» Exercise description:
In the article on rosacea research below, what technique did Toma use to record nerve activity, and where were the electrodes inserted?

-- Passage provided follows --

HUNTINGTON, W.Va. — Dr. Kumika Toma of the Marshall University College of Health Professions has made significant contributions in determining the causes of rosacea, according to a research study published in the Journal of Neurophysiology last summer.
“Rosacea is a non-fatal chronic inflammatory skin disease affecting more than 14 million Americans’ quality of life. A common characteristic includes redness in the middle of face due to increased blood flow, but the exact mechanism is not known and many treatments rely on the results of ‘trial-and-error,’ ” Toma said.
Toma, an associate professor of exercise science in the college’s School of Kinesiology, said she was responsible for recording nerve activities through needle electrodes inserted in the area of the eyebrow. She said her microneurography technique allowed the research team to determine that the sympathetic nervous system may be involved in the development and triggering of rosacea symptoms.
This is the second published study in the world and the first in North America in which a researcher has used inserted electrodes into the area of the eyebrow to record a specific nerve signal, according to Toma.
“This is the first published study in the world with this technique to the patient population. Also, the microneurography technique used is very new to clinical research,” Toma said. “This type of study is a bridge between science research and clinical practice.”

-- Passage provided concluded --
-- Provided records follows --

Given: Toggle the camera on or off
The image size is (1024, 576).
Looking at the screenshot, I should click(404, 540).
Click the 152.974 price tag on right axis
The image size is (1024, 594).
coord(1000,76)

-- Provided records concluded --
-- Provided records follows --

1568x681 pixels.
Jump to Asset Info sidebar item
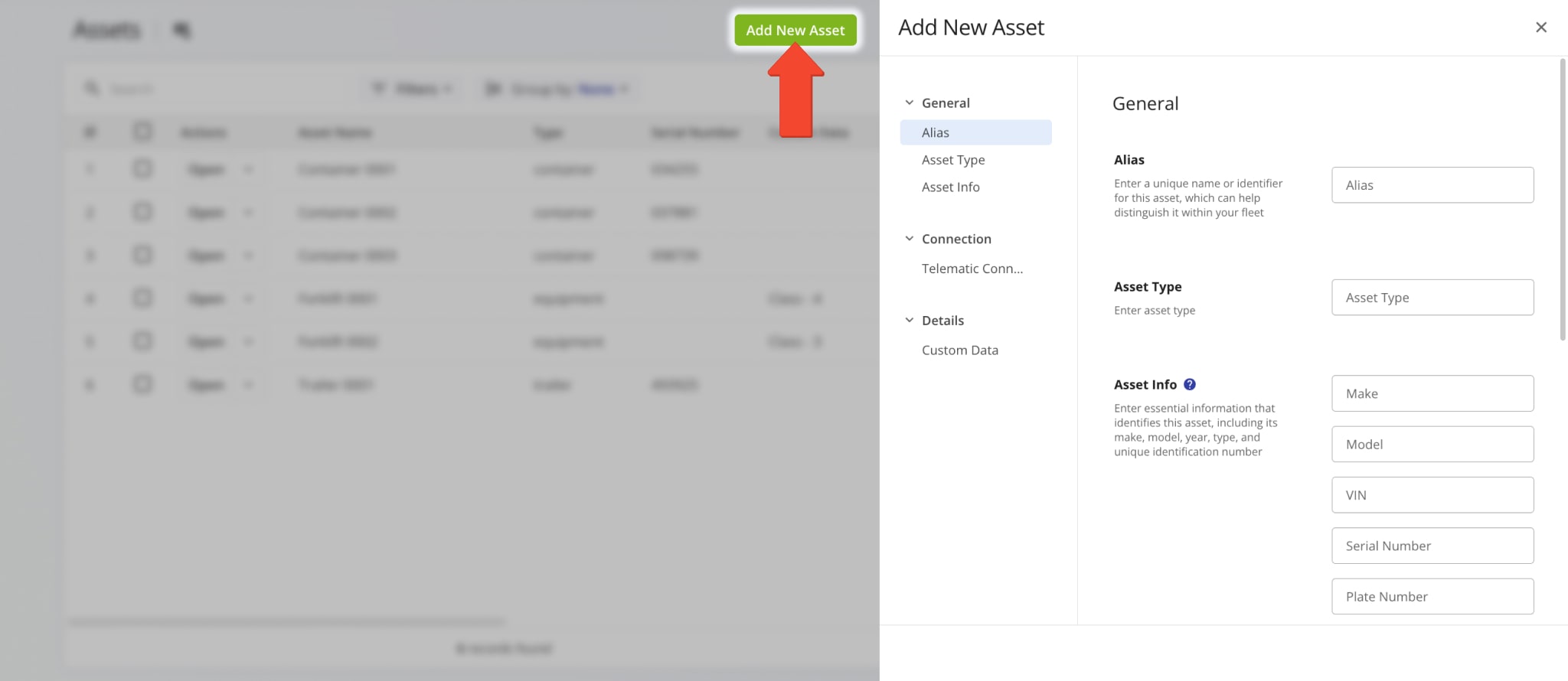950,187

-- Provided records concluded --

» Task output:
Microneurography, with needle electrodes inserted in the area of the eyebrow.